Friday, September 10, 1999; 1:00 a.m. EDT Incredibly, the hideous case of Richard W. Spicknall II - who allegedly shot his kids, then concocted a ludicrous story about picking up a hitchhiker who threw him into the Choptank River - doesn't even take the day's honors for the most egregious attempt to cover up the murder of a child.
No, the prize must go to Steven and Marlene Aisenberg, now of Bethesda, formerly of Brandon, Fla., who early one morning in November 1997 claimed that their 5-month-old baby, Sabrina, had been kidnapped from her crib. The neighbors and police searched frantically for the child. Divers probed nearby lakes.
The parents went on national television to plead for help. They went on "Oprah" and "Larry King Live." They talked about their tragedy with Matt Lauer on "The Today Show."
The grandmother hired a psychic, who told her that her granddaughter had been taken by a man and a skinny blond woman in a red pickup truck.
Soon there was a Sabrina Web site. The site encouraged everyone to help in the search for Sabrina. It also chronicles the emotional anguish of the parents. A sample:
"December 22, 1997. Marlene Aisenberg heaved sobs of grief and frustration over the baby girl she hasn't held in nearly a month. A candlelight prayer vigil organized by friends Monday night provided a glimpse into the pain caused by the month long disappearance of baby Sabrina Aisenberg. Steven Aisenberg held his wife closely, whispering quietly into her ear as she choked back tears. Friends and family clutched their own children closely and offered prayers of hope and reunification while crying with them. Afterward, Marlene Aisenberg promised a public statement will come this morning. 'We want to talk to the person who has Sabrina,' she said."
The next day, they made a direct appeal to the kidnapper:
Steve: "Your actions have not only affected our children and our family, but they've affected our friends, neighbors and community. We understand and hope at this time of miracles that you grant us our wish to bring Sabrina home. We hope you will look inside yourself and find the strength to do this."
Marlene: "Please don't destroy our family. We just want you to do the right thing. Look inside yourself."
According to federal authorities, it was the Aisenbergs who needed to examine their souls. Yesterday authorities arrested the Aisenbergs for making false statements in an investigation. Federal investigators don't have enough evidence for a murder charge, but they do say they have tapes of the Aisenbergs discussing a cover-up on the very night they made the plea to the kidnapper. Investigators say one recording includes the following exchange:
Marlene: "The baby's dead and buried! It was found dead because you did it! The baby's dead no matter what you say - you just did it!"

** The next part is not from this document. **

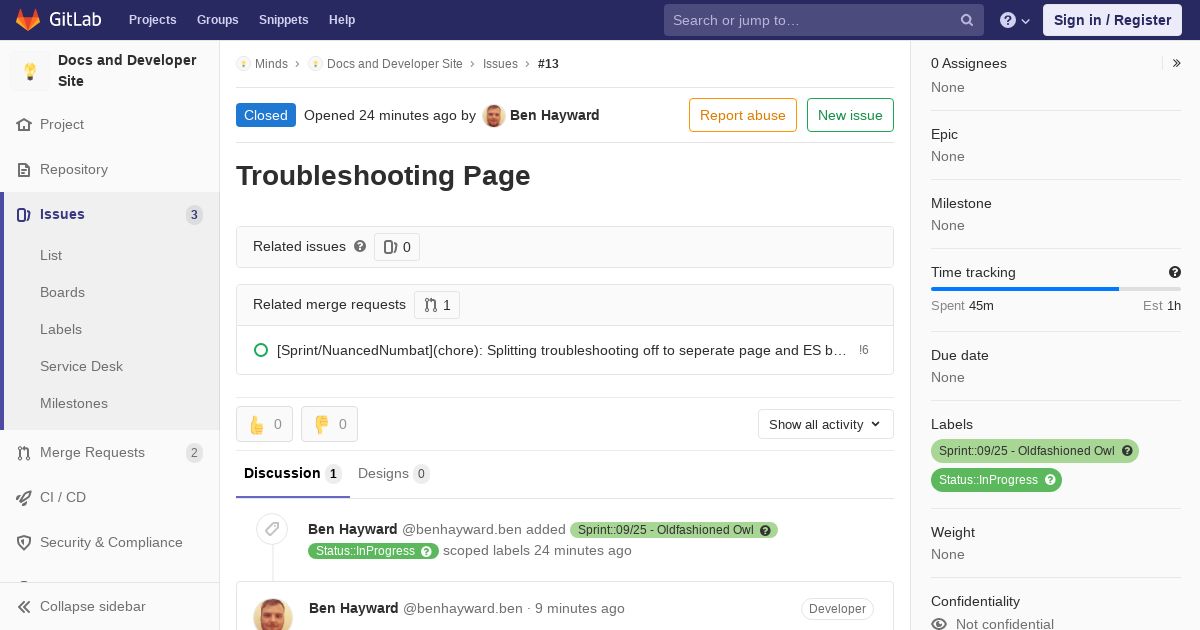1200x630 pixels.
Task: Click the Related issues help icon
Action: tap(360, 246)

Steven: "Honey, there was nothing I could do about it. We need to discuss the way that we can beat the charge."
In another conversation, Steven allegedly says: "I wish I hadn't harmed her. It was the cocaine."
The attorney for the couple, Barry Cohen, says they are innocent. They aren't commenting.

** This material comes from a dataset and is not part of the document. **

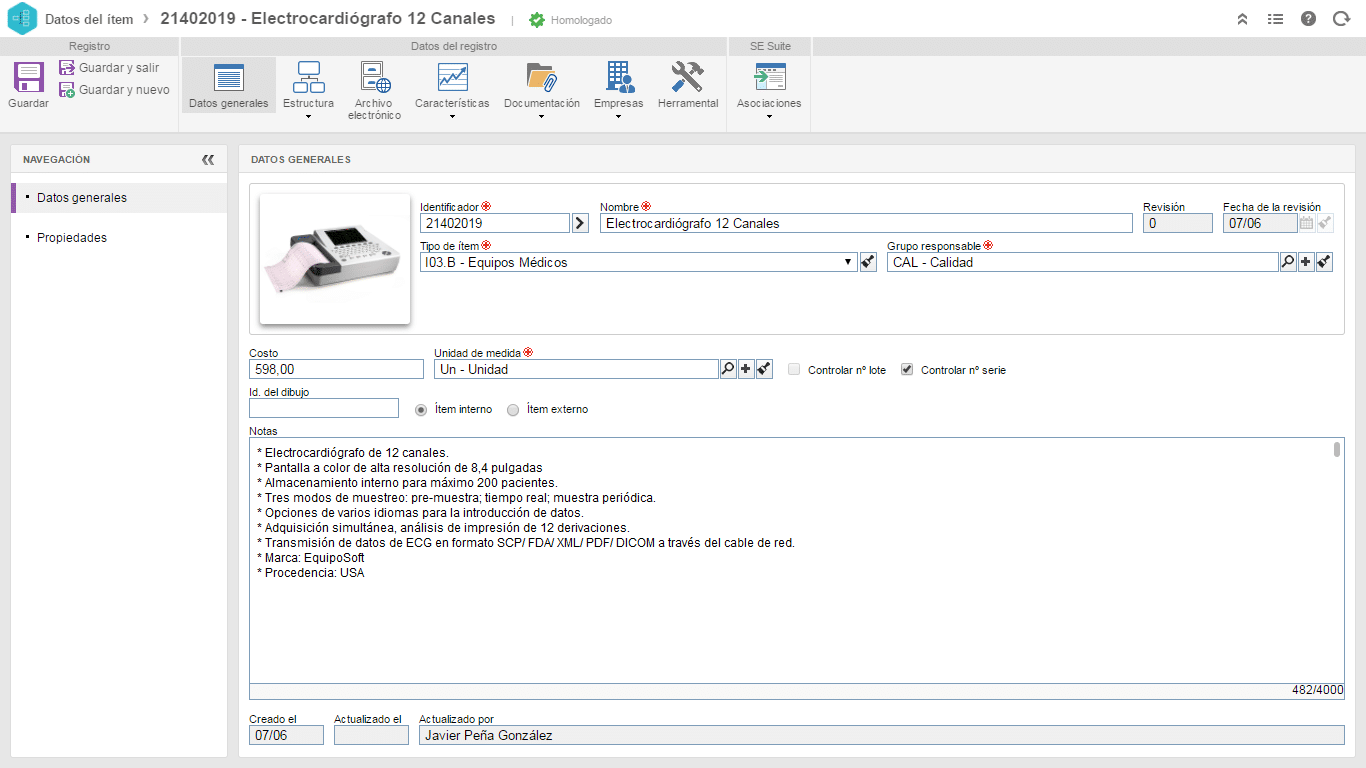
Task: Collapse the Navegación panel chevrons
Action: tap(207, 160)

The Spicknall case is reminiscent of that of Susan Smith, who fabricated a tale of black carjackers after she drowned her kids in a lake. Smith's case, in turn, had an echo of Charles Stuart, the Boston man who blamed a mysterious black gunman for the fatal shooting of his wife; he was the true killer. In all these cases there's a weird media-savvy element, in which people are all too happy to cry on cue and talk to the local anchorman and play to common fears and stereotypes. One wonders if they see the world as fundamentally a fictitious construct, an entertainment, a TV show in which we are all members of the cast and in which the script can be rewritten at a moment's notice.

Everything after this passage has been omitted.